Genet was bothered by the concept of suspension of disbelief upon which most plays and films rely. In his instructions for producing The Maids, Genet originally stated that he wanted men to play the roles. His intent, according to his greatest patron, Jean-Paul Sartre, was to show the artificiality of the play and the players. If a woman played the role of Claire, she would have to play only a maid and a maid playing her mistress; a man, however, would have to play not only the maid and the maid playing her mistress but also the woman, thus bringing one more level of artifice to the play.
The falseness of the play is further revealed through the maids’ game. They take turns pretending to be the mistress, imitating her. The play has several levels: men playing women, women playing maids, maids playing the mistress, and men playing women playing maids playing the mistress playing a maid. It is when there is a slip in the action, an unexpected intrusion or word, that the levels become confused, such as the time Claire comments on the milkman. The complex circularity of the play goes further, however, when Genet introduces the concept of love. The maids talk about how they love Madame, but, as Solange says, filth cannot love, which must mean they hate Madame—not because she is mean or cruel to them, but because she is good and therefore she can love. It is impossible for her to love, however, because her lover is in prison. In fact, he is the only one of the four characters who never appears. He is also the only man. The circle is completed by the fact that the maids, being outcasts like criminals and the police, were responsible for Monsieur’s imprisonment in the first place, thus bringing him to their level and (in Genet’s philosophy) making him an outcast, depriving him of the ability to love.

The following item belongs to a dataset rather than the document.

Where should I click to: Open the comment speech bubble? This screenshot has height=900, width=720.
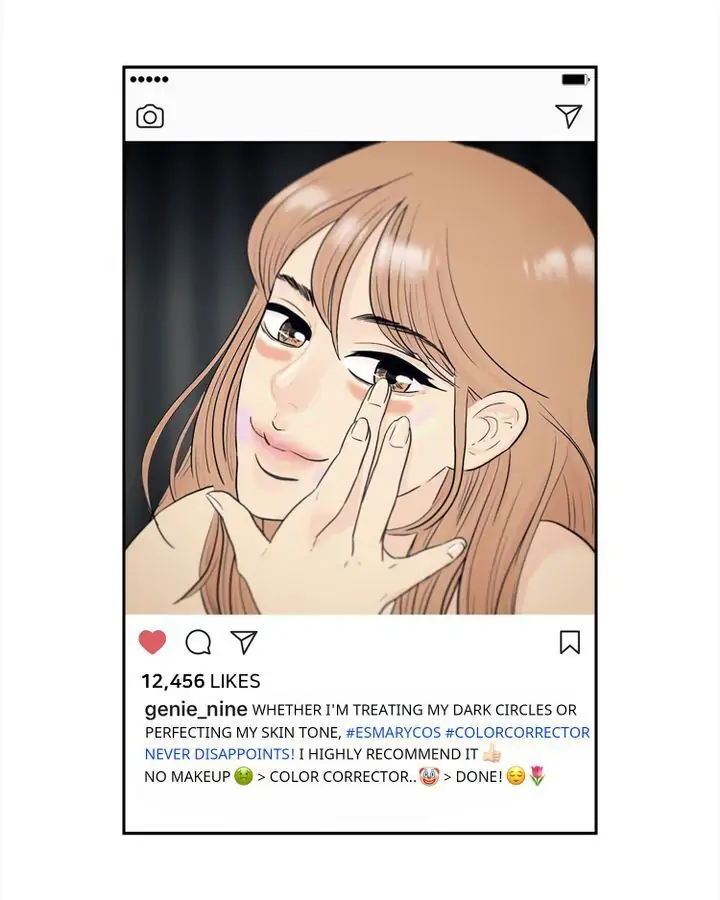click(198, 642)
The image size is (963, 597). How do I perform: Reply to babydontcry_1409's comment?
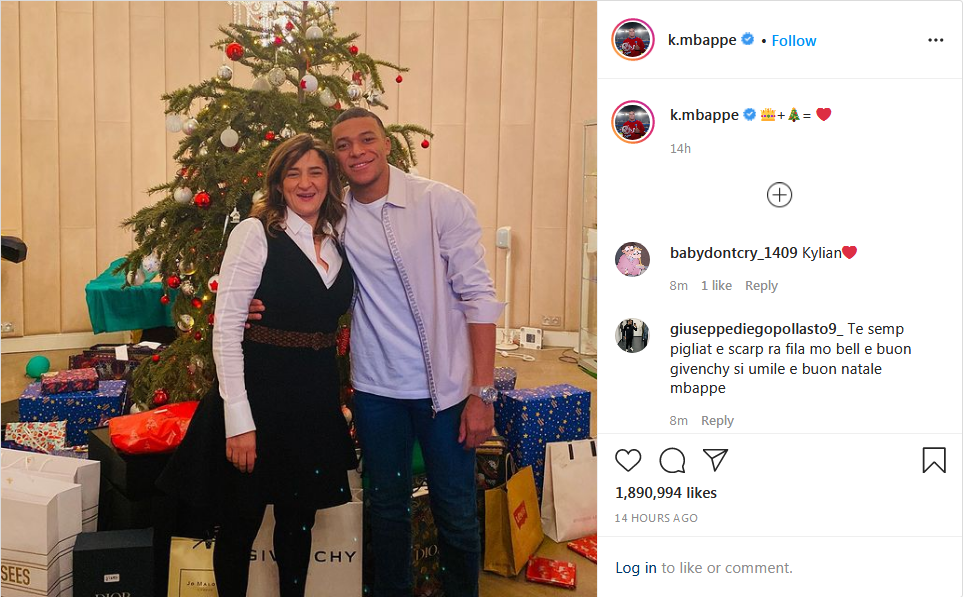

The maids, being outcasts, society’s “distorting mirrors,” have two ways of becoming a society of their own: through imitating Madame’s gestures and words or through her death. Madame is a fake, however, so the maids are doomed to failure. This is why the maids never succeed in killing Madame, and why Claire ends up killing herself while playing Madame—it is the closest she will ever get to becoming the mistress. Solange also knows this and believes that through her sister’s-mistress’s death, she will be elevated to a higher level, while she only ends up being a criminal and her dead sister a mere servant suicide—in dramatic contrast to Solange’s last words: “We are beautiful, joyous, drunk, and free!”